(Saved data entries)

..........

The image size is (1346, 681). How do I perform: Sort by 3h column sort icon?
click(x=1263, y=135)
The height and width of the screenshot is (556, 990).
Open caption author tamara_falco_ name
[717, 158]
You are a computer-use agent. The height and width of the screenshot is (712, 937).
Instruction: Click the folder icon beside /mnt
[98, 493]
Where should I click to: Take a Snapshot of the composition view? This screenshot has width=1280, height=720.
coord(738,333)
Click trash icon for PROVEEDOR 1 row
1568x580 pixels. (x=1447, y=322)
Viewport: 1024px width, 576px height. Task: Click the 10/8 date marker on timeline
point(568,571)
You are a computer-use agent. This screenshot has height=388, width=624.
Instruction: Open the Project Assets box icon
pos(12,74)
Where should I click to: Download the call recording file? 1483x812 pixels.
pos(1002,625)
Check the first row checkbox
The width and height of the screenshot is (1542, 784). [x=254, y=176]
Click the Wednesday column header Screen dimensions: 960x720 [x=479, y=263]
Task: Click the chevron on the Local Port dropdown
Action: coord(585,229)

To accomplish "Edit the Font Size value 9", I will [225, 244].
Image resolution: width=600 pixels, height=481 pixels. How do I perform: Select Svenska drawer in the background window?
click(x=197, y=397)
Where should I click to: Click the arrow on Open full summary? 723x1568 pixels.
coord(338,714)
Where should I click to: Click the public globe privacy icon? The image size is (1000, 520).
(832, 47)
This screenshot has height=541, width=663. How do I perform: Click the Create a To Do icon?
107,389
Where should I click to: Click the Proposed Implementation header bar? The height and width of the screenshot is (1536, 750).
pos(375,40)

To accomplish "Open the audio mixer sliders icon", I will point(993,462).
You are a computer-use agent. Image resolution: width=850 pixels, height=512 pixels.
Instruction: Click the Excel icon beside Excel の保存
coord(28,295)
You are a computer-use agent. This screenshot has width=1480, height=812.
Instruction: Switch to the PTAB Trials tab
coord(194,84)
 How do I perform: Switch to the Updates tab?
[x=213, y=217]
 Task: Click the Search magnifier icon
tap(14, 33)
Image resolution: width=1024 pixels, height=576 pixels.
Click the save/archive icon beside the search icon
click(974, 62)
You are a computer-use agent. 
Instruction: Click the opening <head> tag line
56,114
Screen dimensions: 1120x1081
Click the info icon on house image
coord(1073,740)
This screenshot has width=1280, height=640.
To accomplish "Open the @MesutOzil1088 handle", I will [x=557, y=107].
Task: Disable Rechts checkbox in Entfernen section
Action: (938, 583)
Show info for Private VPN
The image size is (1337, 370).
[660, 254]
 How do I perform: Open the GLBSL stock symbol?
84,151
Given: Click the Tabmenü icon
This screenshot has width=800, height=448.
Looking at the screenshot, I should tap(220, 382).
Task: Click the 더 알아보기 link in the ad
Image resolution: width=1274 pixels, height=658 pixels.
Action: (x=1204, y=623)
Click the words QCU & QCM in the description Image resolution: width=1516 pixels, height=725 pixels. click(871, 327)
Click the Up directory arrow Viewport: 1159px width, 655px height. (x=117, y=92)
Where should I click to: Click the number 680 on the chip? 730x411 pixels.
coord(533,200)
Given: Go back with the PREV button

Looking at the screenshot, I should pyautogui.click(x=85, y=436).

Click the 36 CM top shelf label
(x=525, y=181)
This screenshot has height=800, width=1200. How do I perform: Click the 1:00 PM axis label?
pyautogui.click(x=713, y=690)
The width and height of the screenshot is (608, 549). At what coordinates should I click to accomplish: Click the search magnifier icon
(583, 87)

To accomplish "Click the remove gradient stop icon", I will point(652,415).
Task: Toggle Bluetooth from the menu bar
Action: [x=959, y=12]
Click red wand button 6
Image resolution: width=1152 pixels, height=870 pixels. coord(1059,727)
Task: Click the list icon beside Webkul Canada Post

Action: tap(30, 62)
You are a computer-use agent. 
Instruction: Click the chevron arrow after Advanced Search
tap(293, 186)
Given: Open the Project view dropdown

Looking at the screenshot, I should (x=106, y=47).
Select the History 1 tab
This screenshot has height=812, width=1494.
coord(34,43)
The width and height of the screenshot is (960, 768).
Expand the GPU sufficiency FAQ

..........

The task: Copy out all of the items above word for word.

Answer to this problem:
The image size is (1346, 681). How do I perform: Sort by 3h column sort icon?
click(x=1263, y=135)
The height and width of the screenshot is (556, 990).
Open caption author tamara_falco_ name
[717, 158]
You are a computer-use agent. The height and width of the screenshot is (712, 937).
Instruction: Click the folder icon beside /mnt
[98, 493]
Where should I click to: Take a Snapshot of the composition view? This screenshot has width=1280, height=720.
coord(738,333)
Click trash icon for PROVEEDOR 1 row
1568x580 pixels. (x=1447, y=322)
Viewport: 1024px width, 576px height. Task: Click the 10/8 date marker on timeline
point(568,571)
You are a computer-use agent. This screenshot has height=388, width=624.
Instruction: Open the Project Assets box icon
pos(12,74)
Where should I click to: Download the call recording file? 1483x812 pixels.
pos(1002,625)
Check the first row checkbox
The width and height of the screenshot is (1542, 784). [x=254, y=176]
Click the Wednesday column header Screen dimensions: 960x720 [x=479, y=263]
Task: Click the chevron on the Local Port dropdown
Action: coord(585,229)

To accomplish "Edit the Font Size value 9", I will [225, 244].
Image resolution: width=600 pixels, height=481 pixels. How do I perform: Select Svenska drawer in the background window?
click(x=197, y=397)
Where should I click to: Click the arrow on Open full summary? 723x1568 pixels.
coord(338,714)
Where should I click to: Click the public globe privacy icon? The image size is (1000, 520).
(832, 47)
This screenshot has height=541, width=663. How do I perform: Click the Create a To Do icon?
107,389
Where should I click to: Click the Proposed Implementation header bar? The height and width of the screenshot is (1536, 750).
pos(375,40)

To accomplish "Open the audio mixer sliders icon", I will point(993,462).
You are a computer-use agent. Image resolution: width=850 pixels, height=512 pixels.
Instruction: Click the Excel icon beside Excel の保存
coord(28,295)
You are a computer-use agent. This screenshot has width=1480, height=812.
Instruction: Switch to the PTAB Trials tab
coord(194,84)
 How do I perform: Switch to the Updates tab?
[x=213, y=217]
 Task: Click the Search magnifier icon
tap(14, 33)
Image resolution: width=1024 pixels, height=576 pixels.
Click the save/archive icon beside the search icon
click(974, 62)
You are a computer-use agent. 
Instruction: Click the opening <head> tag line
56,114
Screen dimensions: 1120x1081
Click the info icon on house image
coord(1073,740)
This screenshot has width=1280, height=640.
To accomplish "Open the @MesutOzil1088 handle", I will [x=557, y=107].
Task: Disable Rechts checkbox in Entfernen section
Action: (938, 583)
Show info for Private VPN
The image size is (1337, 370).
[660, 254]
 How do I perform: Open the GLBSL stock symbol?
84,151
Given: Click the Tabmenü icon
This screenshot has width=800, height=448.
Looking at the screenshot, I should tap(220, 382).
Task: Click the 더 알아보기 link in the ad
Image resolution: width=1274 pixels, height=658 pixels.
Action: (x=1204, y=623)
Click the words QCU & QCM in the description Image resolution: width=1516 pixels, height=725 pixels. click(871, 327)
Click the Up directory arrow Viewport: 1159px width, 655px height. (x=117, y=92)
Where should I click to: Click the number 680 on the chip? 730x411 pixels.
coord(533,200)
Given: Go back with the PREV button

Looking at the screenshot, I should pyautogui.click(x=85, y=436).

Click the 36 CM top shelf label
(x=525, y=181)
This screenshot has height=800, width=1200. How do I perform: Click the 1:00 PM axis label?
pyautogui.click(x=713, y=690)
The width and height of the screenshot is (608, 549). At what coordinates should I click to accomplish: Click the search magnifier icon
(583, 87)

To accomplish "Click the remove gradient stop icon", I will point(652,415).
Task: Toggle Bluetooth from the menu bar
Action: [x=959, y=12]
Click red wand button 6
Image resolution: width=1152 pixels, height=870 pixels. coord(1059,727)
Task: Click the list icon beside Webkul Canada Post

Action: tap(30, 62)
You are a computer-use agent. 
Instruction: Click the chevron arrow after Advanced Search
tap(293, 186)
Given: Open the Project view dropdown

Looking at the screenshot, I should (x=106, y=47).
Select the History 1 tab
This screenshot has height=812, width=1494.
coord(34,43)
The width and height of the screenshot is (960, 768).
Expand the GPU sufficiency FAQ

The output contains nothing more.